Die UN hat das Jahr 2025 zum Internationalen Jahr der Genossenschaften erklärt und würdigt damit die Genossenschaftsidee, die weltweit für Solidarität und nachhaltige Entwicklung steht. In Deutschland wurde mit dem Genossenschaftsgesetz von 1867 eine neue Unternehmensform geschaffen, die bis heute nicht an Attraktivität verloren hat. Schon vor dem Gesetz wurde die Idee gelebt. So existierten in der Bergbauregion des Harzes früh Solidargemeinschaften, wie die 1825 gegründete Privat-Sparkasse zu Lerbach, die später als Genossenschaft firmierte. Die Volksbank im Harz eG mit Sitz in Osterode kann sich als Nachfolgerin der Privat-Sparkasse heute als Genossenschaft mit den ältesten Wurzeln in Deutschland bezeichnen.

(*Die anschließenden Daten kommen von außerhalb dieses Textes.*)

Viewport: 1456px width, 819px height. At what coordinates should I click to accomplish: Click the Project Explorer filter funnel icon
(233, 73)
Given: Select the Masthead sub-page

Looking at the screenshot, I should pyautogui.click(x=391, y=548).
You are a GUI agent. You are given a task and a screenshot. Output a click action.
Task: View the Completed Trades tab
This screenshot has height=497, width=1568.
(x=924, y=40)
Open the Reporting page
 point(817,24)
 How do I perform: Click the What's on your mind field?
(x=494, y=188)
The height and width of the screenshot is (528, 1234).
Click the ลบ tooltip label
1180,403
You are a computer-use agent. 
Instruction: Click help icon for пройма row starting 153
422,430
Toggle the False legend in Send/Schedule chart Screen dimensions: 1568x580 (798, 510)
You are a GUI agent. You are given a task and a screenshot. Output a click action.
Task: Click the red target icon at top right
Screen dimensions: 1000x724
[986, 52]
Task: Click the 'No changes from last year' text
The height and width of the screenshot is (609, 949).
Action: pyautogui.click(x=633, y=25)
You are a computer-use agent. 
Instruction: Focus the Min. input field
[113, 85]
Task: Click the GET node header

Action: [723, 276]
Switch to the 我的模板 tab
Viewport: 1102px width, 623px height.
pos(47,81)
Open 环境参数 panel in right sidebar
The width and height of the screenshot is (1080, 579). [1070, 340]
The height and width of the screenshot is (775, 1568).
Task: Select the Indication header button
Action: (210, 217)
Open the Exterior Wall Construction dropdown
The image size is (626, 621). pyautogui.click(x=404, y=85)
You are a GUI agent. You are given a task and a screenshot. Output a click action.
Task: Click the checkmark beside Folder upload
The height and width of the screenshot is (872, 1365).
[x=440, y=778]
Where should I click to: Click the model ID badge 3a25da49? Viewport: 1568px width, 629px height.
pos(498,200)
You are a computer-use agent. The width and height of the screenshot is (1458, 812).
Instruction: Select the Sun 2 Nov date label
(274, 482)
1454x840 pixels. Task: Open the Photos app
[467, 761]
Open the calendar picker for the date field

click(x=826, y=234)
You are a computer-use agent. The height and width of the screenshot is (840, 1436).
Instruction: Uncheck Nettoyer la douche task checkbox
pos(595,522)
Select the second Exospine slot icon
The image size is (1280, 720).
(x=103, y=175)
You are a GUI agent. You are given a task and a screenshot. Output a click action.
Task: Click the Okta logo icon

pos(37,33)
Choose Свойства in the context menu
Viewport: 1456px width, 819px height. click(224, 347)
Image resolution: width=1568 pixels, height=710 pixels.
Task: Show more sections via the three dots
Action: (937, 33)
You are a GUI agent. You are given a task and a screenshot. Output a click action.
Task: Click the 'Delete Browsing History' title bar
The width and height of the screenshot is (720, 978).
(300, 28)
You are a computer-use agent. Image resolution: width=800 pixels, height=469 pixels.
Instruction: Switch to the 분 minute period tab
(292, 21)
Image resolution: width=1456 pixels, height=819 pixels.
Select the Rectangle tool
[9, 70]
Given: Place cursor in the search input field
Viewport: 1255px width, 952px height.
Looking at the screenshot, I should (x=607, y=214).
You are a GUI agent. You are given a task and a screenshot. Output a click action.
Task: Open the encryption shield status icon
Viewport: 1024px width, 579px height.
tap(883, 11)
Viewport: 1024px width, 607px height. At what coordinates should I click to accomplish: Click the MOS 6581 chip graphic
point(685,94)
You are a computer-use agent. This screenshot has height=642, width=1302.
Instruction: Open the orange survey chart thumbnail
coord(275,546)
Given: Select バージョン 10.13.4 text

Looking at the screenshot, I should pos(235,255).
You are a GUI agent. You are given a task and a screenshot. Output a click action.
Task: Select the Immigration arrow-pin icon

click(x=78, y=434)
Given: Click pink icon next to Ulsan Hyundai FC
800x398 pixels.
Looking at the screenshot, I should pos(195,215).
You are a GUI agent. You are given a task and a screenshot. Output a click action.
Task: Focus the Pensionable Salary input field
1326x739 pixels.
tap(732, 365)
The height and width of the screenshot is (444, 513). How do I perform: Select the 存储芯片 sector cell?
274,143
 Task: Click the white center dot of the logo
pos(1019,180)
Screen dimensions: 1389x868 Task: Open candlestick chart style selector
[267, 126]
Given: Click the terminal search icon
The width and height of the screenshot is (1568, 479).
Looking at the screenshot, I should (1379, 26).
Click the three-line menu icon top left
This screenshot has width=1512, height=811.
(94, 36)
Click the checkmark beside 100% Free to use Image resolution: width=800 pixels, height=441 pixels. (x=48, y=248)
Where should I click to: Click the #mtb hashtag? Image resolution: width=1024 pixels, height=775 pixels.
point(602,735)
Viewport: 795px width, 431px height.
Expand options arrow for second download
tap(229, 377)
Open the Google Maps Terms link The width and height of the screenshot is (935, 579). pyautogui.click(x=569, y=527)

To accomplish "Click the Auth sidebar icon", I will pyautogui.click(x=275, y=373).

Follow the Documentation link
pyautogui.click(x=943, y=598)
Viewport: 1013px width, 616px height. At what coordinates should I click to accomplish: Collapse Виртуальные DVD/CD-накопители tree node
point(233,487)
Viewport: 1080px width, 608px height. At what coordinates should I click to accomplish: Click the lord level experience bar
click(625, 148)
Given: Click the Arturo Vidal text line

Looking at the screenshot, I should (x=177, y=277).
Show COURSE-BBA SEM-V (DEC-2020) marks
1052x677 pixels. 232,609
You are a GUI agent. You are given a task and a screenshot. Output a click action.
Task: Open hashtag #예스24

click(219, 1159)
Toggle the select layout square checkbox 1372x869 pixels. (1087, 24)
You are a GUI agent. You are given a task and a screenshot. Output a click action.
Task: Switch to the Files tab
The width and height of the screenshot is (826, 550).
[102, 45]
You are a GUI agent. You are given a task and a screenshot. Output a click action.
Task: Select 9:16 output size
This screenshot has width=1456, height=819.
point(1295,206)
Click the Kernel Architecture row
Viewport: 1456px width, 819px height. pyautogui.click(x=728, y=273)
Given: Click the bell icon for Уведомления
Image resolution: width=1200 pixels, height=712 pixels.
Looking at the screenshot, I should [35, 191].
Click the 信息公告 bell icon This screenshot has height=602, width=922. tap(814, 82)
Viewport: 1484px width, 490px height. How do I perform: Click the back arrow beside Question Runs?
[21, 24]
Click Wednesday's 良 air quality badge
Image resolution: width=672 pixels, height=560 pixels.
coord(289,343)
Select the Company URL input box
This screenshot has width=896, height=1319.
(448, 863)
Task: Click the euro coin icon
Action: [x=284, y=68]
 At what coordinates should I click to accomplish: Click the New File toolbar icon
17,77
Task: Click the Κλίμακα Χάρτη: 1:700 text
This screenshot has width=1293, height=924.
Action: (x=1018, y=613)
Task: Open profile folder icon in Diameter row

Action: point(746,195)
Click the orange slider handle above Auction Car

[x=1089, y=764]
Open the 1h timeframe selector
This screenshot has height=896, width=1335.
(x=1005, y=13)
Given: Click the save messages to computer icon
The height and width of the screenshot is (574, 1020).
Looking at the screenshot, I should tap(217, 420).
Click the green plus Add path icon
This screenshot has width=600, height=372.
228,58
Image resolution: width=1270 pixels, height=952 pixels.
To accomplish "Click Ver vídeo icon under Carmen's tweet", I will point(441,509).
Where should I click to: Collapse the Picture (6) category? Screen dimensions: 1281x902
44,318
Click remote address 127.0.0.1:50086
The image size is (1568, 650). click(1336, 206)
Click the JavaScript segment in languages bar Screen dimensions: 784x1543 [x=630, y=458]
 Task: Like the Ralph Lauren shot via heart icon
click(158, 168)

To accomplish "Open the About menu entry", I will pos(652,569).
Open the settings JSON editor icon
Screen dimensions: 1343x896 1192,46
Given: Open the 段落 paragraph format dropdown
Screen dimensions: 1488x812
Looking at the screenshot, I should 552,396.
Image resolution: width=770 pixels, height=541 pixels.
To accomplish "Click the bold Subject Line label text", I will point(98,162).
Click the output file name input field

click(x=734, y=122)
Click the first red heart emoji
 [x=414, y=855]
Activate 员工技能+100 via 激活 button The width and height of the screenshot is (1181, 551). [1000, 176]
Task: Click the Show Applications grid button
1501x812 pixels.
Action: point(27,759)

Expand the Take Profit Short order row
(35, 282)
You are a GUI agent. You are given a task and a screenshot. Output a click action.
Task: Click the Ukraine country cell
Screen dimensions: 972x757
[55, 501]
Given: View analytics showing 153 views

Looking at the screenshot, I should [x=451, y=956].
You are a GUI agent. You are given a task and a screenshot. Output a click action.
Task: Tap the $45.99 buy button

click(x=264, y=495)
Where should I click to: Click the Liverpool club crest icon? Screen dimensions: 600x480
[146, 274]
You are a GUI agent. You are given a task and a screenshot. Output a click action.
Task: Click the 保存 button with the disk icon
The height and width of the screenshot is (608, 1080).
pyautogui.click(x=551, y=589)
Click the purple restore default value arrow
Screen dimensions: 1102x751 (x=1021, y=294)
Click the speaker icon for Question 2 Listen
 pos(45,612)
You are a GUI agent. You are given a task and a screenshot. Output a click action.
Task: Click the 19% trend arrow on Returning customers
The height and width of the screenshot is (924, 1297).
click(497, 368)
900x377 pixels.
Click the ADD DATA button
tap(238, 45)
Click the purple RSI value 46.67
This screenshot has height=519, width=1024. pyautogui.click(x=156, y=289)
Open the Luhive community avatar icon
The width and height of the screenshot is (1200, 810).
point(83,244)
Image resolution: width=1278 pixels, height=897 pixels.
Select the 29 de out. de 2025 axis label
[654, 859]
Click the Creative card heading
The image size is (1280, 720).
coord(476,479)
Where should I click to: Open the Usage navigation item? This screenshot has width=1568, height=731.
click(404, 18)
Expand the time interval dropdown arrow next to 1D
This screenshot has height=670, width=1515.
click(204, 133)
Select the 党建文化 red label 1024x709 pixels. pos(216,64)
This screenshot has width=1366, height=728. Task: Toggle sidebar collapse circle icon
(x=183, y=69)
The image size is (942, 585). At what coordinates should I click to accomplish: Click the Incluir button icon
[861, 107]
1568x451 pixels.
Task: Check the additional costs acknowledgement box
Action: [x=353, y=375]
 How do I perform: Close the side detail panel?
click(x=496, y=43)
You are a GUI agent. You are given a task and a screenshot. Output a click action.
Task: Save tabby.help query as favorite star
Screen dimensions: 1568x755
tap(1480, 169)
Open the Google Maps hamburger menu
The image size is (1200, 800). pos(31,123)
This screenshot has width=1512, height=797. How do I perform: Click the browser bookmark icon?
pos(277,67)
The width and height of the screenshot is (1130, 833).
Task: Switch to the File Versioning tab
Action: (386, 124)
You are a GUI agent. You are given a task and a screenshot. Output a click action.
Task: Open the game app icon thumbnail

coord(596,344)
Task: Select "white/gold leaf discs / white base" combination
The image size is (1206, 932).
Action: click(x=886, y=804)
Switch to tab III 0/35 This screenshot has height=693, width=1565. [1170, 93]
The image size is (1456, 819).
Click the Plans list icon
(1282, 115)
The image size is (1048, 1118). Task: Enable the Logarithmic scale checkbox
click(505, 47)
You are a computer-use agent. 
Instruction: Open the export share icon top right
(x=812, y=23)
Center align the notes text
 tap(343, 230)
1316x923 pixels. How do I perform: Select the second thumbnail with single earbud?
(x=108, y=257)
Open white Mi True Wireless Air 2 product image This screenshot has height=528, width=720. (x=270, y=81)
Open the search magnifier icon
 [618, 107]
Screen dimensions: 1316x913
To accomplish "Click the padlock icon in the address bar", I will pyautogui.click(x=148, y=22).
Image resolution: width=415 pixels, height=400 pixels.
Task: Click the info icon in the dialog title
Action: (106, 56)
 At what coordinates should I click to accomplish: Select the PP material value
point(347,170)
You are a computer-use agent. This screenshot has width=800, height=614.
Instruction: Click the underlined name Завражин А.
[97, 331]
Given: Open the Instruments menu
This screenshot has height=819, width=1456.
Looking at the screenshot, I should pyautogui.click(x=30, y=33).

Im Mittelpunkt der diesjährigen Tagung zur Genossenschaftsgeschichte stehen zahlreiche Jubiläen, die den Erfolg der Genossenschaftsidee belegen. Die insgesamt 13 Vorträge reichen von 200 Jahre genossenschaftliche Selbsthilfe im Harz über 150 Jahre Allgemeine Deutsche Schiffszimmerer-Genossenschaft in Hamburg bis zu 125 Jahre Verband norddeutscher Wohnungsunternehmen, 100 Jahre Seminar für Genossenschaftswesen in Köln und 75 Jahre Baugenossenschaft GENO50 in Wiesbaden.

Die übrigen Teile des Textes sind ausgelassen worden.